WORK ORDER:
Everything in the listing below must be duplicated exactly.
(RECORDED INFORMATION begins)
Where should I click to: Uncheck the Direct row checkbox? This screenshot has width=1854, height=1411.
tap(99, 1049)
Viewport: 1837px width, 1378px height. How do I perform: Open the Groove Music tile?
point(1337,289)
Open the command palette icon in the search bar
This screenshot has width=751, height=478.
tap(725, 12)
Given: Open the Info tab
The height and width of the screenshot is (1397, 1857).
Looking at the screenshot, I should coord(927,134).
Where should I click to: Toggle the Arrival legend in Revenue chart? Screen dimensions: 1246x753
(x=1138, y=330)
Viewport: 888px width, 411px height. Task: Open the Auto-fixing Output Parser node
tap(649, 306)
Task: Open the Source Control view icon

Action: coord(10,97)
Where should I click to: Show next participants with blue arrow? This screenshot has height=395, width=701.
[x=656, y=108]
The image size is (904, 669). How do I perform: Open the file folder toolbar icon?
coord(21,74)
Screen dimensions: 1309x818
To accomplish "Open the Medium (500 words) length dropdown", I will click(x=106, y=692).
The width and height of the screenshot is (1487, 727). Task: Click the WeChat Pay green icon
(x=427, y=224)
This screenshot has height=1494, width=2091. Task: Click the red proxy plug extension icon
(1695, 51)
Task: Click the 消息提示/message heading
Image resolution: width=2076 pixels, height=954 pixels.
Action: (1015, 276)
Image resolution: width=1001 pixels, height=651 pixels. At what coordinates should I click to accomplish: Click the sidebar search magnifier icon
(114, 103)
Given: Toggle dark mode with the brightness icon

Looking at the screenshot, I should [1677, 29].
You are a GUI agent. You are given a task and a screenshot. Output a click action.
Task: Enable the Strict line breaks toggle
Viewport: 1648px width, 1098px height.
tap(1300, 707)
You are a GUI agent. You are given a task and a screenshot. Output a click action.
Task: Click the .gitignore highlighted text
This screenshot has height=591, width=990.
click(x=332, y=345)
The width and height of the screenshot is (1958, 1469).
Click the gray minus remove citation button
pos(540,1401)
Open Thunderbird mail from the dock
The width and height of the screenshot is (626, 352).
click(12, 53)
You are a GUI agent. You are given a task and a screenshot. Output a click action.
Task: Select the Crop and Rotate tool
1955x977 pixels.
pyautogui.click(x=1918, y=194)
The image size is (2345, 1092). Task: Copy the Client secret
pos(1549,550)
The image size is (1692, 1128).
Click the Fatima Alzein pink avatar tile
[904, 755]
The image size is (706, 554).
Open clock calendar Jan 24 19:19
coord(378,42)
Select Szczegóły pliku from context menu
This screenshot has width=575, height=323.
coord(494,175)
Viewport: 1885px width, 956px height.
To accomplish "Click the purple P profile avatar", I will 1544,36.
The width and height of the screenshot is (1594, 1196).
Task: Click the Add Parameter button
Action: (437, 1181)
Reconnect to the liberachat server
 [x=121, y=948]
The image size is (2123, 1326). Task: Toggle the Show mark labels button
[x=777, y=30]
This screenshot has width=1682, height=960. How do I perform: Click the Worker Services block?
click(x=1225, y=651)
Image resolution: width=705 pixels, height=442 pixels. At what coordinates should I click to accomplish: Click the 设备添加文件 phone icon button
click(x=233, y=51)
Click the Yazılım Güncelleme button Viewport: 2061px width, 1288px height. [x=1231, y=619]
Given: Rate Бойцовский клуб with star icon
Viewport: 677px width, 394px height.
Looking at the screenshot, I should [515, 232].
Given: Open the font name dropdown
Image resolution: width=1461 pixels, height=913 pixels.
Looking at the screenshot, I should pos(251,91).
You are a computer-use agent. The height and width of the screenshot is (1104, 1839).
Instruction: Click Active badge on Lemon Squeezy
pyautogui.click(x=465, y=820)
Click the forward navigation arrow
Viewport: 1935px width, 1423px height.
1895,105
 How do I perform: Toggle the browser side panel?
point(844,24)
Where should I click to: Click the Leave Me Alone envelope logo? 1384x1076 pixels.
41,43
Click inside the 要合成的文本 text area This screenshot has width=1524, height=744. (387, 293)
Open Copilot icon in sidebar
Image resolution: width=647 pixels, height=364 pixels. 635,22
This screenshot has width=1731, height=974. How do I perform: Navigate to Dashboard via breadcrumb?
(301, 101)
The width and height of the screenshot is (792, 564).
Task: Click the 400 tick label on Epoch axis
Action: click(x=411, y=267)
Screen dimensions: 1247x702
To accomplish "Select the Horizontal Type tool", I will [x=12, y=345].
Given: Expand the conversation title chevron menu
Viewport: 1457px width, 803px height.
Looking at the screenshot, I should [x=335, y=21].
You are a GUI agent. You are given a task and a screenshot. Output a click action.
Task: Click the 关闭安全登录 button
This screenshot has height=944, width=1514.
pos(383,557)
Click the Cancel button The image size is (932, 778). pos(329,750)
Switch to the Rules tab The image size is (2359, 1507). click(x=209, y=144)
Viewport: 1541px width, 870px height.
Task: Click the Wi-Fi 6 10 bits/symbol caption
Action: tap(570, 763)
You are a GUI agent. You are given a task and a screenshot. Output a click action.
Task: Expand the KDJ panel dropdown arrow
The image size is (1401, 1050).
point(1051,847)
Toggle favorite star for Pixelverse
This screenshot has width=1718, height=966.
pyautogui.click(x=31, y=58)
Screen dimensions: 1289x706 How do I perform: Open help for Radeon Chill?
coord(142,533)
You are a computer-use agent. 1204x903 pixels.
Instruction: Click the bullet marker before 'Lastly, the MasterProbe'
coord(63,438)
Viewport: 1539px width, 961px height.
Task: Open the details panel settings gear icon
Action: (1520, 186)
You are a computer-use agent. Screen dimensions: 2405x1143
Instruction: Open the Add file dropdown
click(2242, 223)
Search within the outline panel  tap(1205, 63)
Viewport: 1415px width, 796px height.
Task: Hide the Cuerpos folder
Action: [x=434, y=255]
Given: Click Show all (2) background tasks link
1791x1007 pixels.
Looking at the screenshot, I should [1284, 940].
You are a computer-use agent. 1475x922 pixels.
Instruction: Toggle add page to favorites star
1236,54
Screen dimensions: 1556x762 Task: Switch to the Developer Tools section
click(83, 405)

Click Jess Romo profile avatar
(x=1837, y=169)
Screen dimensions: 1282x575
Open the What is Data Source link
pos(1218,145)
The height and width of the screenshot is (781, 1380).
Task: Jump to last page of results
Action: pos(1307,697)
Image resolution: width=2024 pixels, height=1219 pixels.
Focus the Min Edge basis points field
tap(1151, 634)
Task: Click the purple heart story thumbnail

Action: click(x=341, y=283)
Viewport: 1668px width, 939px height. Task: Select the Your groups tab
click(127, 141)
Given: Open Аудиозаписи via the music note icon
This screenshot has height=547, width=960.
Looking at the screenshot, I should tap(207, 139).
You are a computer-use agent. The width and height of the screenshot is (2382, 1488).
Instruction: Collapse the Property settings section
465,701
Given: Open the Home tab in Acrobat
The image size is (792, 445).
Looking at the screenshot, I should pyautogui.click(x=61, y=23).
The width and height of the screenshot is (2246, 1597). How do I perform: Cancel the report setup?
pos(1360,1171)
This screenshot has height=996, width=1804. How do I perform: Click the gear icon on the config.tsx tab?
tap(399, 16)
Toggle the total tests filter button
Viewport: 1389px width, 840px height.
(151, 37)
(RECORDED INFORMATION ends)
RESULT BELOW:
Where should I click to: Uncheck the Direct row checkbox? This screenshot has width=1854, height=1411.
tap(99, 1049)
Viewport: 1837px width, 1378px height. How do I perform: Open the Groove Music tile?
point(1337,289)
Open the command palette icon in the search bar
This screenshot has width=751, height=478.
tap(725, 12)
Given: Open the Info tab
The height and width of the screenshot is (1397, 1857).
Looking at the screenshot, I should coord(927,134).
Where should I click to: Toggle the Arrival legend in Revenue chart? Screen dimensions: 1246x753
(x=1138, y=330)
Viewport: 888px width, 411px height. Task: Open the Auto-fixing Output Parser node
tap(649, 306)
Task: Open the Source Control view icon

Action: coord(10,97)
Where should I click to: Show next participants with blue arrow? This screenshot has height=395, width=701.
[x=656, y=108]
The image size is (904, 669). How do I perform: Open the file folder toolbar icon?
coord(21,74)
Screen dimensions: 1309x818
To accomplish "Open the Medium (500 words) length dropdown", I will click(x=106, y=692).
The width and height of the screenshot is (1487, 727). Task: Click the WeChat Pay green icon
(x=427, y=224)
This screenshot has height=1494, width=2091. Task: Click the red proxy plug extension icon
(1695, 51)
Task: Click the 消息提示/message heading
Image resolution: width=2076 pixels, height=954 pixels.
Action: (1015, 276)
Image resolution: width=1001 pixels, height=651 pixels. At what coordinates should I click to accomplish: Click the sidebar search magnifier icon
(114, 103)
Given: Toggle dark mode with the brightness icon

Looking at the screenshot, I should [1677, 29].
You are a GUI agent. You are given a task and a screenshot. Output a click action.
Task: Enable the Strict line breaks toggle
Viewport: 1648px width, 1098px height.
tap(1300, 707)
You are a GUI agent. You are given a task and a screenshot. Output a click action.
Task: Click the .gitignore highlighted text
This screenshot has height=591, width=990.
click(x=332, y=345)
The width and height of the screenshot is (1958, 1469).
Click the gray minus remove citation button
pos(540,1401)
Open Thunderbird mail from the dock
The width and height of the screenshot is (626, 352).
click(12, 53)
You are a GUI agent. You are given a task and a screenshot. Output a click action.
Task: Select the Crop and Rotate tool
1955x977 pixels.
pyautogui.click(x=1918, y=194)
The image size is (2345, 1092). Task: Copy the Client secret
pos(1549,550)
The image size is (1692, 1128).
Click the Fatima Alzein pink avatar tile
[904, 755]
The image size is (706, 554).
Open clock calendar Jan 24 19:19
coord(378,42)
Select Szczegóły pliku from context menu
This screenshot has width=575, height=323.
coord(494,175)
Viewport: 1885px width, 956px height.
To accomplish "Click the purple P profile avatar", I will 1544,36.
The width and height of the screenshot is (1594, 1196).
Task: Click the Add Parameter button
Action: (437, 1181)
Reconnect to the liberachat server
 [x=121, y=948]
The image size is (2123, 1326). Task: Toggle the Show mark labels button
[x=777, y=30]
This screenshot has width=1682, height=960. How do I perform: Click the Worker Services block?
click(x=1225, y=651)
Image resolution: width=705 pixels, height=442 pixels. At what coordinates should I click to accomplish: Click the 设备添加文件 phone icon button
click(x=233, y=51)
Click the Yazılım Güncelleme button Viewport: 2061px width, 1288px height. [x=1231, y=619]
Given: Rate Бойцовский клуб with star icon
Viewport: 677px width, 394px height.
Looking at the screenshot, I should [515, 232].
Given: Open the font name dropdown
Image resolution: width=1461 pixels, height=913 pixels.
Looking at the screenshot, I should pos(251,91).
You are a computer-use agent. The height and width of the screenshot is (1104, 1839).
Instruction: Click Active badge on Lemon Squeezy
pyautogui.click(x=465, y=820)
Click the forward navigation arrow
Viewport: 1935px width, 1423px height.
1895,105
 How do I perform: Toggle the browser side panel?
point(844,24)
Where should I click to: Click the Leave Me Alone envelope logo? 1384x1076 pixels.
41,43
Click inside the 要合成的文本 text area This screenshot has width=1524, height=744. (387, 293)
Open Copilot icon in sidebar
Image resolution: width=647 pixels, height=364 pixels. 635,22
This screenshot has width=1731, height=974. How do I perform: Navigate to Dashboard via breadcrumb?
(301, 101)
The width and height of the screenshot is (792, 564).
Task: Click the 400 tick label on Epoch axis
Action: click(x=411, y=267)
Screen dimensions: 1247x702
To accomplish "Select the Horizontal Type tool", I will [x=12, y=345].
Given: Expand the conversation title chevron menu
Viewport: 1457px width, 803px height.
Looking at the screenshot, I should [x=335, y=21].
You are a GUI agent. You are given a task and a screenshot. Output a click action.
Task: Click the 关闭安全登录 button
This screenshot has height=944, width=1514.
pos(383,557)
Click the Cancel button The image size is (932, 778). pos(329,750)
Switch to the Rules tab The image size is (2359, 1507). click(x=209, y=144)
Viewport: 1541px width, 870px height.
Task: Click the Wi-Fi 6 10 bits/symbol caption
Action: tap(570, 763)
You are a GUI agent. You are given a task and a screenshot. Output a click action.
Task: Expand the KDJ panel dropdown arrow
The image size is (1401, 1050).
point(1051,847)
Toggle favorite star for Pixelverse
This screenshot has width=1718, height=966.
pyautogui.click(x=31, y=58)
Screen dimensions: 1289x706 How do I perform: Open help for Radeon Chill?
coord(142,533)
You are a computer-use agent. 1204x903 pixels.
Instruction: Click the bullet marker before 'Lastly, the MasterProbe'
coord(63,438)
Viewport: 1539px width, 961px height.
Task: Open the details panel settings gear icon
Action: (1520, 186)
You are a computer-use agent. Screen dimensions: 2405x1143
Instruction: Open the Add file dropdown
click(2242, 223)
Search within the outline panel  tap(1205, 63)
Viewport: 1415px width, 796px height.
Task: Hide the Cuerpos folder
Action: [x=434, y=255]
Given: Click Show all (2) background tasks link
1791x1007 pixels.
Looking at the screenshot, I should [1284, 940].
You are a computer-use agent. 1475x922 pixels.
Instruction: Toggle add page to favorites star
1236,54
Screen dimensions: 1556x762 Task: Switch to the Developer Tools section
click(83, 405)

Click Jess Romo profile avatar
(x=1837, y=169)
Screen dimensions: 1282x575
Open the What is Data Source link
pos(1218,145)
The height and width of the screenshot is (781, 1380).
Task: Jump to last page of results
Action: pos(1307,697)
Image resolution: width=2024 pixels, height=1219 pixels.
Focus the Min Edge basis points field
tap(1151, 634)
Task: Click the purple heart story thumbnail

Action: click(x=341, y=283)
Viewport: 1668px width, 939px height. Task: Select the Your groups tab
click(127, 141)
Given: Open Аудиозаписи via the music note icon
This screenshot has height=547, width=960.
Looking at the screenshot, I should tap(207, 139).
You are a computer-use agent. The width and height of the screenshot is (2382, 1488).
Instruction: Collapse the Property settings section
465,701
Given: Open the Home tab in Acrobat
The image size is (792, 445).
Looking at the screenshot, I should pyautogui.click(x=61, y=23).
The width and height of the screenshot is (2246, 1597). How do I perform: Cancel the report setup?
pos(1360,1171)
This screenshot has height=996, width=1804. How do I perform: Click the gear icon on the config.tsx tab?
tap(399, 16)
Toggle the total tests filter button
Viewport: 1389px width, 840px height.
(151, 37)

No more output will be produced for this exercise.